Domani a Pineto la favola tratta dall’opera dei fratelli Grimm

PINETO. Bianca come la neve. È questo il titolo dello spettacolo, prodotto dal Teatro Stabile d’Abruzzo e da Terrateatro, tratto da Biancaneve dei fratelli Grimm. Sul palco del Teatro Polifunzionale di Pineto, domani alle 17,30, Cristina Cartone, Luca Settepanella e Ottaviano Taddei, che ha curato anche testo e regia.
La favola narrata in tutti i paesi e le lingue del mondo racconta il rapporto conflittuale tra Biancaneve e la madre (matrigna), da cui si snoda la rilettura di Terrateatro, che mette in luce la forza interiore di Biancaneve nell'impresa disperatamente solitaria di trovare sé stessa.
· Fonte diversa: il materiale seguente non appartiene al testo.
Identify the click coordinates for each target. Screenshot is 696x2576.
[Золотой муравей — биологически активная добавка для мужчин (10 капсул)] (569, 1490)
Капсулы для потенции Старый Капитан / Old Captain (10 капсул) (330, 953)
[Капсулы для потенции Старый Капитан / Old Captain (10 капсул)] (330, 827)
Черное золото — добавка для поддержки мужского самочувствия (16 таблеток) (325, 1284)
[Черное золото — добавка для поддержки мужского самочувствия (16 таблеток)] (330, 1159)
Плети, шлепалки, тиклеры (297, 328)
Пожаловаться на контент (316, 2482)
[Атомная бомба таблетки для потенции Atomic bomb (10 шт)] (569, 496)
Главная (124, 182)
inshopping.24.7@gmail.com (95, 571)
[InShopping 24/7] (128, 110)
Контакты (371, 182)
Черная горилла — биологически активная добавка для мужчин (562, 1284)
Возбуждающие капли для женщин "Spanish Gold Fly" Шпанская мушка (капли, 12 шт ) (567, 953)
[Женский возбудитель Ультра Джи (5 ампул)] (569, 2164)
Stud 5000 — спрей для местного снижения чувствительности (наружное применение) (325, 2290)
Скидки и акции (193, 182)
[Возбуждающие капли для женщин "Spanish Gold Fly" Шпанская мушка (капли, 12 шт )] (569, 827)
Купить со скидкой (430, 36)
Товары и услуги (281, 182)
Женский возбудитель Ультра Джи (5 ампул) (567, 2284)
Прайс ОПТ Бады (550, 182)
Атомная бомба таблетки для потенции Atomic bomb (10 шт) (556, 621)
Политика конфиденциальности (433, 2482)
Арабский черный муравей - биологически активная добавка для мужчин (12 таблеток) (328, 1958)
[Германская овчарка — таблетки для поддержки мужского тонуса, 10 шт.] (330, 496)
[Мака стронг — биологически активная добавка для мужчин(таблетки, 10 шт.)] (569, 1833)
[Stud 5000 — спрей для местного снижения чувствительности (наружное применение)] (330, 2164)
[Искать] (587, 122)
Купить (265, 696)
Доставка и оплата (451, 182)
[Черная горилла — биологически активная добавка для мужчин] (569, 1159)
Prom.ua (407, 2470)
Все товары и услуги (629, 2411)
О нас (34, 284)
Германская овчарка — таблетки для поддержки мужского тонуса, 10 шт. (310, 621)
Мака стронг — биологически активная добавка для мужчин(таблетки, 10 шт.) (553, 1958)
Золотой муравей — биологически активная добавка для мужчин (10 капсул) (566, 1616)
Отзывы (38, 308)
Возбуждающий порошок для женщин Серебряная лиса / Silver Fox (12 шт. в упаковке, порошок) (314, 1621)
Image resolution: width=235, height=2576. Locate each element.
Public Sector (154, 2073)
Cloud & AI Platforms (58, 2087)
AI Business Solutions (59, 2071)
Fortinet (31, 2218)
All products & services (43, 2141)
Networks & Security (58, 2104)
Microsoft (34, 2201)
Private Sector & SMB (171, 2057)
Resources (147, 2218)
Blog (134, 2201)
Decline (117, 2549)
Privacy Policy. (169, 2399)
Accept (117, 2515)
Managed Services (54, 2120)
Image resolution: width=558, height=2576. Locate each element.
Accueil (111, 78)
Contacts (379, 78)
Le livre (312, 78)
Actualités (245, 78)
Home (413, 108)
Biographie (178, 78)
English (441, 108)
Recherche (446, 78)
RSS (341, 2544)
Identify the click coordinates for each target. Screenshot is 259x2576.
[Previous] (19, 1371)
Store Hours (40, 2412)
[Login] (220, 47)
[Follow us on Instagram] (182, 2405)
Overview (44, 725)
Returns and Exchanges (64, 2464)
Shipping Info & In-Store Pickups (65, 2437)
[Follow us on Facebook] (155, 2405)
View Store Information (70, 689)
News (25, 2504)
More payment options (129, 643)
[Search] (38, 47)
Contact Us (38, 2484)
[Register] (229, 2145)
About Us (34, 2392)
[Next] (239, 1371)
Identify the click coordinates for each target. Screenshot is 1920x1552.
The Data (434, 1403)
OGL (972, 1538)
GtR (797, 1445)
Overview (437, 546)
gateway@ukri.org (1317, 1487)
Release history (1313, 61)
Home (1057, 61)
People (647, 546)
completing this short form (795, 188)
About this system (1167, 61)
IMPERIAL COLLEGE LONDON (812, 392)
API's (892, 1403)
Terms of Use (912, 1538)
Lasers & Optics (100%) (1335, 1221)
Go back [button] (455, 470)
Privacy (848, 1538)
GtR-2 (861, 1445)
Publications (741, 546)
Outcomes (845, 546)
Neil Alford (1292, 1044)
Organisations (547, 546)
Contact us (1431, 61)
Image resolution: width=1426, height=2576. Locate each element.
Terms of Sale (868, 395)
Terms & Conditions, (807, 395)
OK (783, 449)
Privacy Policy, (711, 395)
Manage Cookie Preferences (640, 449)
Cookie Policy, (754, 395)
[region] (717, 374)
Il conflitto è simbolo del gioco edipico tra madre e figlia per conquistare il padre, con la madre che non accetta né la bellezza della figlia né il deterioramento della propria, mentre la figura paterna si esprime nella sua debolezza e nella sua assenza. Sarà addirittura una figura esterna, il Cacciatore, a salvare la bambina. Attraverso passaggi simbolici ed episodi pieni di forza rappresentativa, i piccoli spettatori imparano a riflettere su sé stessi, facendo i conti con temi come l’abbandono, la paura, la scaltrezza, l’ingordigia, la fantasia, anche grazie ad un linguaggio teatrale fatto di immagini, simboli e musica.